The season begins on Saturday 31st October with a service of Evensong on the Eve of All Saints Day which is celebrated fully on Sunday 1st November. All the services in the Minster on All Saint’s Day will commemorate the lives of the Saints who have gone before us, people in the life of the church throughout the ages who have inspired faith, hope and love in the lives of those around them. Services on Sunday 1st will be 8am Holy Communion, 10am Choral Matins, 11am Solemn Eucharist for All Saints and Choral Evensong at 4pm. Tickets for these services can be booked via the Website.
On All Soul’s Day, Monday 2 November, there will be a Day to remember those who have died this year. The grief of bereavement has, this year, been amplified by the impact of the pandemic, with many people prevented from being with their loved one in their last hours and then having to navigate restrictions on funerals and memorial services. The recently bereaved will be welcomed into the Minster to remember their loved ones.
A space will be created inside the cathedral for people to sit quietly, to reflect, to pray and to light a candle for their dead. The day will conclude with the Minster’s annual Requiem Eucharist for All Soul’s Day at which we always remember loved ones who have died. At this service we will light a special candle for all who have died so far during the pandemic. This candle will burn at our major services over Advent and Christmas as a symbol of all those who have died this year and are being missed as we travel through Advent and as we celebrate Christmas.
From Monday 2 November, People We Love, a new commission by York based arts group KMA, will open at the Minster as part of York Medialé’s 2020 international media arts festival. The installation will create a temporary ‘congregation’ made up of a collection of five, large, high definition screens which will showcase a series of video portraits of York citizens. The portraits are focused on people who have been filmed looking at a photograph of someone they love. Viewers of People We Love will never find out who the subject is looking at. The viewer will simply experience the emotion on the face being projected before them allowing them to interpret each unspoken story. Visitors will also be able to add their story to the installation as a pop-up booth will be on-site, ready to capture the love stories of the city without the need for words. The work will resonate deeply in a year overshadowed by the Coronavirus pandemic.
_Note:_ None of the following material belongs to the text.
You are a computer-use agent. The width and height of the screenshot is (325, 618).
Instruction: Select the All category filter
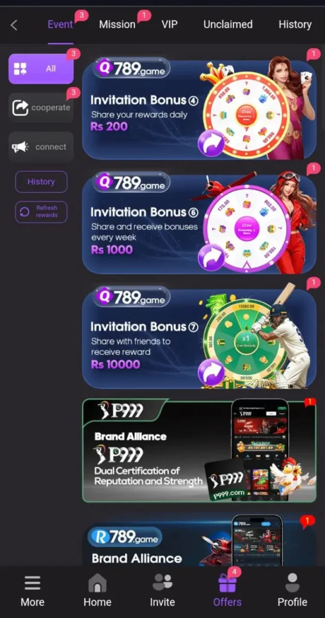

On Sunday 8 November, there will be a short Service of Thanksgiving and Commemoration for those who served and those who died during the First and Second World Wars. The simple Service of Remembrance will include the act of commemoration and two minutes silence. The Archbishop of York, The Most Revd Stephen Cottrell will preach and the service will be attended by members of the British Army, the Royal Navy, the Royal Air Force, the Royal British, York and York Civic Party.
The service will be ticketed and will be held under careful Government and Church of England Covid19 secure guidelines with strict limits on the numbers attending. The service will be livestreamed from 10.30am making it possible for those who would normally attend the service to experience the occasion in real time.